PlantProteomes / SpectrumReader

Apache License 2.0
1 stars 1 forks source link

other ideas for identifying peaks #2

Open edeutsch opened 2 years ago

edeutsch commented 2 years ago

Some peaks may be the first isotope an already identified peak. It would be 1.003355 greater than a previous peak (e.g. 111.0743 is the first isotope of 110.0713 from H a

edeutsch commented 2 years ago

Here also is a list of possible deltas to the "a" series:

        self.aa_immonium_losses = {
            'G': [],
            'A': [],
            'S': [],
            'P': [],
            'V': [ '-CH2-NH3', '-NH3', '+CO-NH3-CH2' ],
            'T': [ '+CO-NH3'],
            'C': [],
            'L': [ '-C3H6', '-CH2' ],
            'I': [ '-C3H6', '-CH2' ],
            'N': [ '-NH3' ],
            'D': [ '-H2O' ],
            'Q': [ '-CO-NH3', '-NH3', '+CO'],
            'K': [ '+CO-NH3', '-NH3', '+CO', '-C2H4-NH3', '+CO+H2ON2', '-NH3', '-C4H7N', '+CO+CO-C2H3N3', '+CO+H2O'],
            'E': [],
            'M': [ '-C2H2-NH3'],
            'H': [ '-CH2N', '+CO-NH2', '+CO-NH3', '+CO-NH', '+CO+H2O' ],
            'F': [ '-CH3N'],
            'R': [ '-C3H6N2', '-CH5N3', '-CH6N2', '-C2H4N2', '-CH2N2', '-CH3N', '-NH3', '-C4H7N', '+H2O+H2O-N3H7', '+CO+H2O' ],
            'Y': [ '-CO-NH3', '-CH3N' ],
            'W': [ '+CO', '-C4H6N2', '-C2H4N', '-CH3N', '-CHN', '+CO-NH3', '-NH3'],
        }

Maybe you can just use this code and use it to test these possibilities

edeutsch commented 2 years ago

I don't see any ids in your list with two possible explanations but I wonder if you have taken this into account? Especially as we add more to the list, there may be two different explanations with exactly the same mass and we should list both. Also it's possible that there are two different explanations with very close masses such that they both fall into the match tolerance

edeutsch commented 1 year ago

The formula for calculating a delta in ppm (parts per million) is just delta / mz * 1e6

So at 100 m/z, a delta of 0.0006 m/z is exactly 6 ppm.

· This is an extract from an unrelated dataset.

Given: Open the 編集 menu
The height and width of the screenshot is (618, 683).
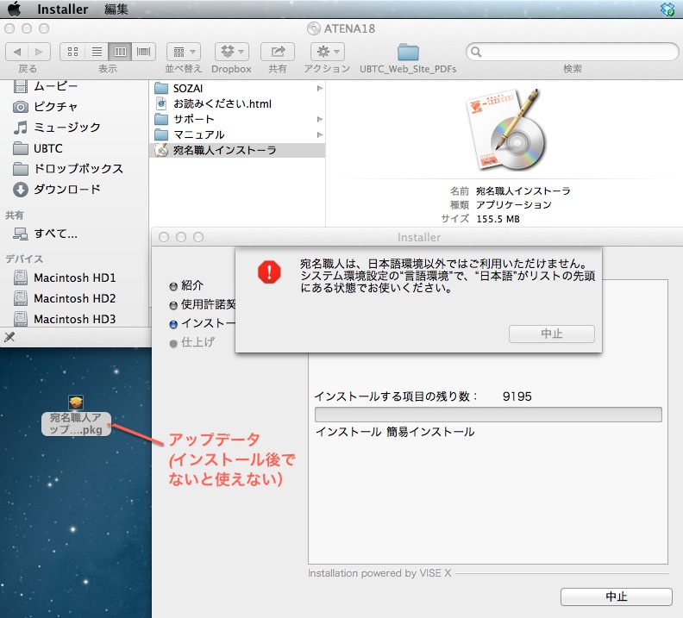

But at 200 m/z, a delta of 6 ppm is 0.0012 m/z

nathanhzh commented 1 year ago

I just checked in my code and the data files! An interesting thing I noticed- when I changed the lower boundary to 40, it identified a new peak (the first time showing up and being identified) - b-V at 100.0757. Previously, the lowest peak was at 101.0709. There are probably more peaks and identified peaks that showed up after changing the boundary I left the lower boundary at 30, afterward, there were a lot of peaks that weren't clearly defined, although even 30, there are some peaks that aren't clearly defined

edeutsch commented 1 year ago

super, thanks, looking good!

yes, the lower you set your threshold the more peak will show up. Fine to leave at 30.

There's one puzzling thing about the plots, though. For IR-NH3: image the centroid seems to be quite some ways off from the predicted value visually. But looking at the printed numbers, it is only 0.00004 different! From the plot it looks 5 times worse than it is. it looks like 0.0002 off (each step is 0.0001). If the delta is 0.00004, the difference between the line and model centroid should only be half a step.

and here's another that is also 0.00004 different, yet it visually looks very close! image

There seems to be something wrong with the display of IR-NH3. would you check?

edeutsch commented 1 year ago

Maybe it has to do somehow with how the peak was originally triggered. I notice that there's also a problem with b-H: image First, it appears twice, presumably because it gets triggered twice. But the fit results are the same. and dashed line is always at 0. AH, maybe the dashed line is in mz units (0.0008) while the plots are now in ppm units. That's probably it.

So three things: 1) Fix the units in which the dashed line it plotted 2) Maybe recenter after a first fit and fit again for a final time 3) don't let a shoulder trigger have a peak appear twice like is happening for b-H

edeutsch commented 1 year ago

It occurs to me that there are two more types of ion that we should add to the list of things to look and annotate: water and ammonia losses: for every a, b, and y ion, and also the Immonium ions, subtract an H2O or an NH3 or both. Some of the immoniums already have those losses via aa_immonium_losses{}, but there may be some additional ones not already encoded there.

Hopefully that will identify a substantial additional number of peaks.